__SOURCE TEXT__.
+++
Or even, "What are you up to this Friday?" followed by one of the previous lines that I just mentioned. Do you see the difference between these texts?

And those first ones that I said, these demonstrate confidence and leadership. And the previous ones show a lack of it. So stick to the invitations, not the questions. Got it?

Number 10, the indecisive text. Speaking of making plans and inviting a girl out, another big mistake guys make here is being indecisive.

It goes something like this: A guy might tell a girl, "Let's go for drinks this Friday." The girl replies, "Okay, where do you want to go?" The guy says, "I don't know. Where do you want to go?"

And she replies back, "I don't know. I'm okay with any place as long as it's good." And the guy says, "Okay, do you know any good places?"

And I've seen this happen so many times. And on and on in the conversation goes until she gets annoyed and cancels on him.

And these types of indecisive texts are a huge turn-off for women. We want men to take the lead. We expect you to take charge, make plans, make decisions.

If you act indecisive, it kills attraction or any potential for attraction. Suddenly, we're the leaders, and we don't want that. Especially if the goal is for us to be attracted to you.

We immediately begin to see you as the weaker guy, a guy we're stronger than. And that's not very attractive. It may sound totally harsh and unfair to some guys, but this is just how it is.

So if you want girls to want to date you, you have to step up, assume the role of leader, and be the decisive one. And that's both over text and in person.

All right, number 12, the interrogation chain. This is when a guy will constantly badger the girl with interrogative questions like, "Where are you? Who are you with? When are you coming home?" and so on and so forth.
+++
__PROBLEM STATEMENT__. Extract word for word the part of the texting-advice text that runs from "And those first" up to and including "questions. Got it?".

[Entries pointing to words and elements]
+++
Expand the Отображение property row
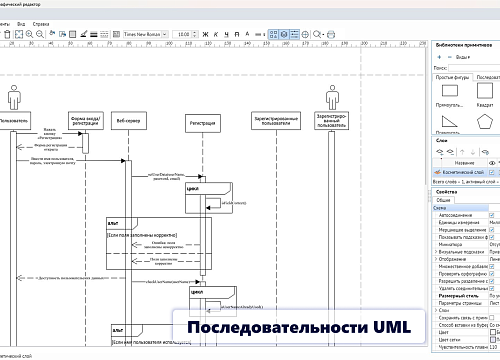[x=436, y=259]
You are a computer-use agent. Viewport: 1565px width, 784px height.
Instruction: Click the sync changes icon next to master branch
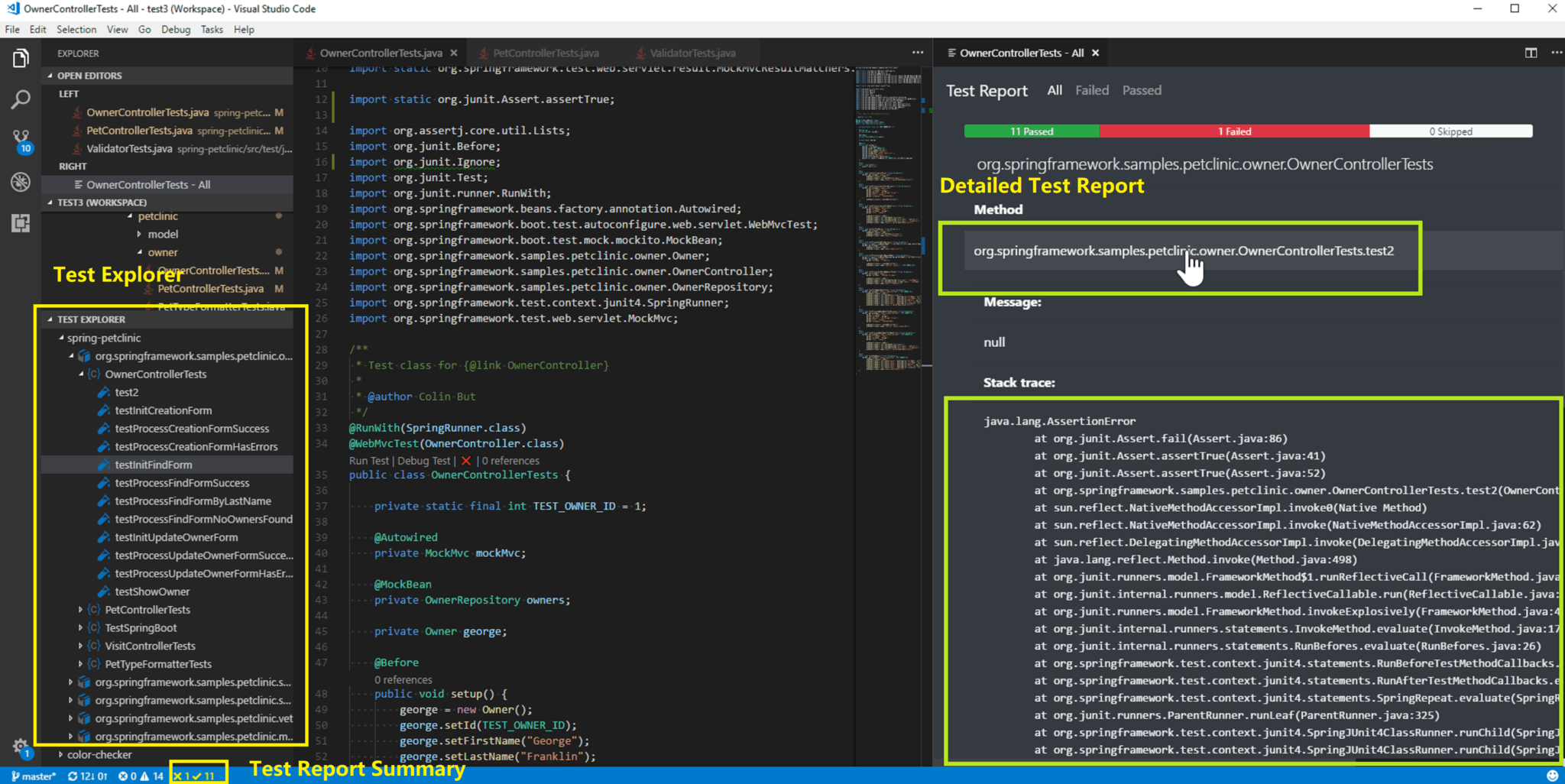coord(71,775)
+++
__SOLVED EXERCISE__.
And those first ones that I said, these demonstrate confidence and leadership. And the previous ones show a lack of it. So stick to the invitations, not the questions. Got it?